Cilantro is a type of herb commonly used as an ingredient for cooking many dishes. The irony is that while the foul stench that emanates from stink bugs is rather putrid, the smell of cilantro is an extremely pleasant and delectable odor (and taste) when either consumed by itself or cooked with food.
So what is the explanation as to how an insect odor can bear strong resemblance to an herb, and why the similar odor is repulsive when emanating from a stink bug yet when you smell it in food, it can cause the taste buds to drool?
The answer is that the chemical composition of the odor that is released by the this species of bug consists of trans-2-decenal and trans-2-Octena, which happen to coincidentally be used as food additives. Interestingly, these same chemical compounds happen to also be present in cilantro!!
More research needs to be conducted into this matter, but if you love cilantro, then you probably wouldn’t find the odor emanated by stink bugs to be all that offensive to you (although psychologically, just knowing that the smell is being generated by a creepy looking insect would be a huge appetite-killer)! And conversely, if you aren’t exactly a big fan of cilantro to begin with, then you might not react to kindly to that odor.
But what is known for sure is that this odor is what is used as the stink bug’s innate self-defense mechanism against predators. I guess not too many other animals and insects in the wild appreciate the smell of fresh cilantro either!
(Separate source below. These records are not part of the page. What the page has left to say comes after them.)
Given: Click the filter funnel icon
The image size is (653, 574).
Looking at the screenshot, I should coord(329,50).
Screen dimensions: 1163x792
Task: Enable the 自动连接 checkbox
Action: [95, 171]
One issue of concern for many is that one or two stink bugs here and there that give off this odor might not be a big deal. You can always use an aerosol air freshener to mask that odor. But what if you have a whole swath of stink bugs to deal with and they have all taken up residence within your house. Your walls, your sheets, clothes, carpet, or furniture is going to end up smelling like cilantro and really stinking up the home and your property, or even your body.
That’s why it is not always in your best interests to go around squashing stink bugs. It is always better to use some other non-violent means to either displace them or exterminate them. For example, you can find some way to lure them out of your house while still alive. Or you can set up traps for them where they will become encased within an enclosure where they will either drown, suffocate, or starve, or you can then dispose of them outside.
If you were to blindfold yourself and be presented with one cup that contains the squashed remains of a stink bug that has stunk up the cup with the its stench, and a second cup that contains cilantro, and you were to smell both of these, would you be able to tell which one is which? Which one is the cilantro and which one is the stink bug?